• _Work to be completed_: Could you output all of the records below exactly as they appear?

· · · · · · ·

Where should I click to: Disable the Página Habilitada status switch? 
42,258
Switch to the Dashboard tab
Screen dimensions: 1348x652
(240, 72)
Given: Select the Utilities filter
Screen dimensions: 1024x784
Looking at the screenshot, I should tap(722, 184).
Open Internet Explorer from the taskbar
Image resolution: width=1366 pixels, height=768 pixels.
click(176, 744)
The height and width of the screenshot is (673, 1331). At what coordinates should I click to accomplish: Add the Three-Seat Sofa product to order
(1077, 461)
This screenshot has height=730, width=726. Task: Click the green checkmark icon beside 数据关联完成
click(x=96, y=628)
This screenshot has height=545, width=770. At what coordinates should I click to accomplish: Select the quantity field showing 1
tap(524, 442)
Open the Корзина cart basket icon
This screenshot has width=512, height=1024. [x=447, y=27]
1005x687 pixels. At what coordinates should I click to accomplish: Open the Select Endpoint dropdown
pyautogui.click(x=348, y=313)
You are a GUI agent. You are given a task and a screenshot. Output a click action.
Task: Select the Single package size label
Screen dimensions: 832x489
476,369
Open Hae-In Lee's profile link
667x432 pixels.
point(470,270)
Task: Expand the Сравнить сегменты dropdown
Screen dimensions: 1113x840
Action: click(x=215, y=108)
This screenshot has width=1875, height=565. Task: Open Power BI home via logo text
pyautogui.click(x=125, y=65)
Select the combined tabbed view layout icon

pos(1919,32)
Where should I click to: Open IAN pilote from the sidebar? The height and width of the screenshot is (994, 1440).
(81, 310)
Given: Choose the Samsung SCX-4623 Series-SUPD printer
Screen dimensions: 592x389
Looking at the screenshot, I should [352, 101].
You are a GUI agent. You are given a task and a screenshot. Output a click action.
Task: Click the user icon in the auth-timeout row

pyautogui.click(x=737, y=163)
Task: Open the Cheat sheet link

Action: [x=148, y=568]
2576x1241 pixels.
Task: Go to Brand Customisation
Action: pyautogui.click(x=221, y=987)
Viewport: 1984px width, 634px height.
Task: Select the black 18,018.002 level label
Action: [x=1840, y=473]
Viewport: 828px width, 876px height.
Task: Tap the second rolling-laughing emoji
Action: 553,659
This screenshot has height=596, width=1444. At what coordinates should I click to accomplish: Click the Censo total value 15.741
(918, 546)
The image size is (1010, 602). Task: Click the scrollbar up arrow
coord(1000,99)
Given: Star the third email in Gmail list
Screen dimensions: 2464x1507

· · · · · · ·

• _Solution to this exercise_:
Where should I click to: Disable the Página Habilitada status switch? 
42,258
Switch to the Dashboard tab
Screen dimensions: 1348x652
(240, 72)
Given: Select the Utilities filter
Screen dimensions: 1024x784
Looking at the screenshot, I should tap(722, 184).
Open Internet Explorer from the taskbar
Image resolution: width=1366 pixels, height=768 pixels.
click(176, 744)
The height and width of the screenshot is (673, 1331). At what coordinates should I click to accomplish: Add the Three-Seat Sofa product to order
(1077, 461)
This screenshot has height=730, width=726. Task: Click the green checkmark icon beside 数据关联完成
click(x=96, y=628)
This screenshot has height=545, width=770. At what coordinates should I click to accomplish: Select the quantity field showing 1
tap(524, 442)
Open the Корзина cart basket icon
This screenshot has width=512, height=1024. [x=447, y=27]
1005x687 pixels. At what coordinates should I click to accomplish: Open the Select Endpoint dropdown
pyautogui.click(x=348, y=313)
You are a GUI agent. You are given a task and a screenshot. Output a click action.
Task: Select the Single package size label
Screen dimensions: 832x489
476,369
Open Hae-In Lee's profile link
667x432 pixels.
point(470,270)
Task: Expand the Сравнить сегменты dropdown
Screen dimensions: 1113x840
Action: click(x=215, y=108)
This screenshot has width=1875, height=565. Task: Open Power BI home via logo text
pyautogui.click(x=125, y=65)
Select the combined tabbed view layout icon

pos(1919,32)
Where should I click to: Open IAN pilote from the sidebar? The height and width of the screenshot is (994, 1440).
(81, 310)
Given: Choose the Samsung SCX-4623 Series-SUPD printer
Screen dimensions: 592x389
Looking at the screenshot, I should [352, 101].
You are a GUI agent. You are given a task and a screenshot. Output a click action.
Task: Click the user icon in the auth-timeout row

pyautogui.click(x=737, y=163)
Task: Open the Cheat sheet link

Action: [x=148, y=568]
2576x1241 pixels.
Task: Go to Brand Customisation
Action: pyautogui.click(x=221, y=987)
Viewport: 1984px width, 634px height.
Task: Select the black 18,018.002 level label
Action: [x=1840, y=473]
Viewport: 828px width, 876px height.
Task: Tap the second rolling-laughing emoji
Action: 553,659
This screenshot has height=596, width=1444. At what coordinates should I click to accomplish: Click the Censo total value 15.741
(918, 546)
The image size is (1010, 602). Task: Click the scrollbar up arrow
coord(1000,99)
Given: Star the third email in Gmail list
Screen dimensions: 2464x1507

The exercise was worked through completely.